Cependant, d’un autre côté, la partie nationale du programme néolibéral standard ne fera que se renforcer sous Trump. Cela apparaît déjà clairement dans son intention de réduire l’impôt sur le revenu des particuliers, de déréglementer pratiquement tout, d’autoriser une exploitation beaucoup plus intensive des ressources naturelles et de pousser plus loin la privatisation des fonctions publiques, renforçant ainsi tous les principes nationaux du néolibéralisme. Nous nous retrouverions alors dans une situation contradictoire en apparence seulement : un mercantilisme accru à l’échelle internationale et un néolibéralisme accru à l’échelle nationale, c’est-à-dire exactement le contraire de la politique chinoise.

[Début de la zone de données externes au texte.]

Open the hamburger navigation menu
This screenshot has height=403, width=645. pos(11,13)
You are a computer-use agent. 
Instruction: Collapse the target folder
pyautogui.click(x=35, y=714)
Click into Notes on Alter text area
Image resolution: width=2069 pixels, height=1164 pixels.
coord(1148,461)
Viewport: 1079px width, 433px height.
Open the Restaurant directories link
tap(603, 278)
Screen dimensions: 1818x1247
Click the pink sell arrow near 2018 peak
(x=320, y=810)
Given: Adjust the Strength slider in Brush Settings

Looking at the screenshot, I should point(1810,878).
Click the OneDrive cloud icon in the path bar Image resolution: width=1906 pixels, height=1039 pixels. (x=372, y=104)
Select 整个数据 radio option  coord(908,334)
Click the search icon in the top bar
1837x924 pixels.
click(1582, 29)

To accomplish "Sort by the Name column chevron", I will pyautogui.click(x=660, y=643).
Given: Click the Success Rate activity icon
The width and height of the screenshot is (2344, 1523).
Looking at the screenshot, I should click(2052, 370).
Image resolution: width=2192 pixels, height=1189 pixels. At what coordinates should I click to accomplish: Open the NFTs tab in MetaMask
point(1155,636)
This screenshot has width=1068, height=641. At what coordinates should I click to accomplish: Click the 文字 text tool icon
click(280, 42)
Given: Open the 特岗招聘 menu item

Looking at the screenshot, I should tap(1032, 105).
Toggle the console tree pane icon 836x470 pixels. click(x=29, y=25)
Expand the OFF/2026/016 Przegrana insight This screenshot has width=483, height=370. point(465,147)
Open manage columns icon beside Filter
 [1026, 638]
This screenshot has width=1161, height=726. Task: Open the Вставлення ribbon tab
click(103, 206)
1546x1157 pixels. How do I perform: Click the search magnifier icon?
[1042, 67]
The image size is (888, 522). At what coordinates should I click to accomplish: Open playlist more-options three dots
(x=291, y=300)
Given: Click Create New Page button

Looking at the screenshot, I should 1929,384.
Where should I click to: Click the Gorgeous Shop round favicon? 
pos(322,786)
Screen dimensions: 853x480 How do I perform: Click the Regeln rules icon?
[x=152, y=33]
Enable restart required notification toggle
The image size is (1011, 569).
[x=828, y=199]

Certains économistes, citant des exemples historiques, estiment que les politiques mercantilistes doivent nécessairement s’accompagner de politiques de contrôle et de réglementation accrus de l’État au niveau national. Mais ce n’est certainement pas le cas de l’administration actuelle. La nouvelle combinaison promue par Trump – une immigration étroitement contrôlée associée à un néolibéralisme intérieur extrême et au mercantilisme à l’étranger – devrait également séduire de nombreux Français, Italiens et Allemands.

Le monde entre ainsi dans une nouvelle ère où les pays riches suivront une politique inhabituelle à deux volets. Après avoir abandonné la mondialisation néolibérale, ils poursuivront désormais avec encore plus de détermination leur projet de néolibéralisme national.

* Traduit de l’anglais par nos soins de « What comes after globalization ? », Jacobin, 24 mars 2025. Branko Milanovic est économiste et professeur invité au Graduate Center de The City University of New York (CUNY).